本文:
═══

企画公室長が委員会に出席した。企画公室は、まちづくりの視点でかつらぎ町の事業を進めていくセクションにある。このことを重視してつぎのようなやり取りをおこなった。
ぼくは、過日おこなわれた「まちづくりシンポジウム」の藤目教授の基調講演の内容を確認しつつ、「かつらぎ町のまちづくりのあり方が問われている。学校の統廃合の問題で集落単位のまちづくりをおこなうという『藤目式』のまちづくりをおこなうのか、それとも行政が方針を決めて、住民の意見は聞くが、方針は変更しないというような態度を取るのかが問われているのではないか」と迫った。
企画公室長は、はたして合意が形成できるかどうか、自信がなさそうな感じだった。
統廃合の課題は、地域にとってはかなり深刻な課題だと思う。かつらぎ町が今日まで維持してきた山間部の学校がなくなるという話は、地域に大きな不安を生み出してしまう。
学校が地域のシンボルであり、唯一の公共機関の施設である場合が多い。小学校が無くなると若い人がいなくなり、より一層の過疎化が進むのではないかという不安に自治体は向き合わなければならない。
学校が廃校になる場合、後に残された施設をどのように活用するのか、この点でも柔軟でユニークな取り組みが問われている。
この課題で住民の合意を形成できるのかどうか。ぼくは合意形成は可能だと考える。話しあいをして、合意が形成できないまま、自治体の方針を押しつけていくという方向を選択すると、かつらぎ町のまちづくりは壊れてしまうと感じる。
議論がどのような形で進んでいくのかはなかなか予想しがたい。しかし、町行政に横たわっている問題点に対する認識が深まり、課題に対する共通認識が深まれば、おのずから選択肢が決まってくる。

═══

記録データ:
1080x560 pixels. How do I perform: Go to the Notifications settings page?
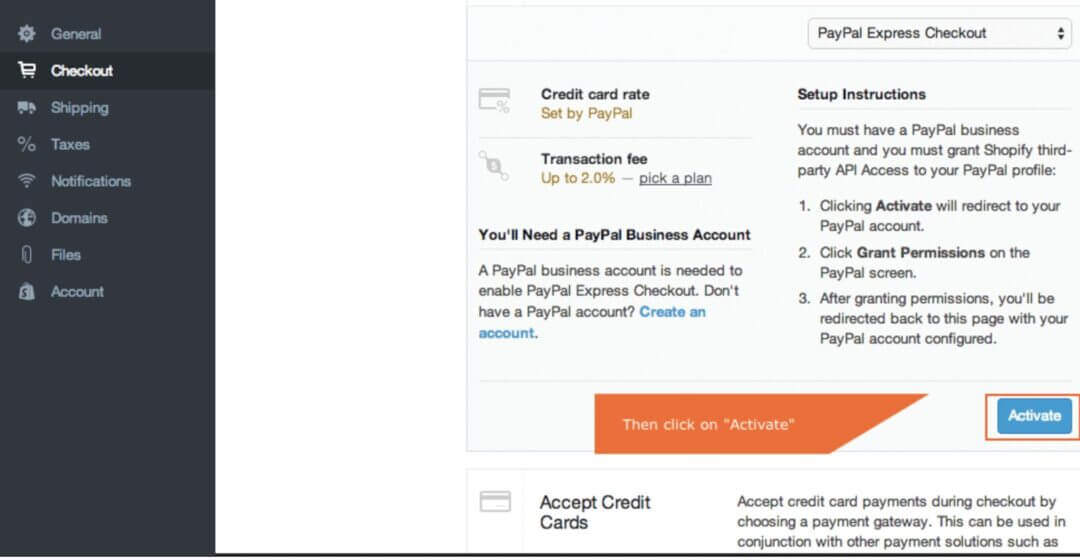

═══

作業の指示:
1: 次の(a)〜(c)が学校の統廃合についての文章と合っているか、それぞれ「はい」か「いいえ」で答え、決め手になる文章中の言葉をそのまま引用してください。(a) 企画公室長は、合意が形成できることに自信がありそうだった。(b) 書き手は、合意形成は可能だと考えている。(c) 学校は、地域で唯一の公共機関の施設である場合が多い。
2: 学校の統廃合についての文章によると、「まちづくりシンポジウム」で基調講演をおこなったのはだれですか。
3: 学校の統廃合についての文章を、最後の文のあとから書き継いでください。
資料は、学校の統廃合についての文章とは関係がありません。

各問の答え:
1:
(a) いいえ。「企画公室長は、はたして合意が形成できるかどうか、自信がなさそうな感じだった。」
(b) はい。「ぼくは合意形成は可能だと考える。」
(c) はい。「学校が地域のシンボルであり、唯一の公共機関の施設である場合が多い。」

2: 藤目教授です。

3:
学校の統廃合については、圧倒的多数の方々は、統廃合大賛成ということにはならないだろう。合意形成といっても「しかたないな、やむをえないな」という観点からの合意となる。しかし、こういう状況でも合意形成が決定的に重要な意味をもつのではなかろうか。
行政が説明にいくときに、合意形成は可能だという確信をもって説明会に臨むことが極めて重要だろう。
住民合意がなければ、住民との協働には進めないと思う。
住民合意と協働、これは、自治体にとっては未知の領域ではなかろうか。
かつらぎ町は、学校の統廃合について、昨年、適正配置の検討委員会を組織し、9か月かけて答申をまとめた。基本的に会議は公開され、保護者に対するアンケートも実施された。また、住民のなかから公募を募り公聴会も実施された。この委員会が打ち出した答申は、3案併記というものだった。
3案併記という答申は、住民の意向をふまえたものだった。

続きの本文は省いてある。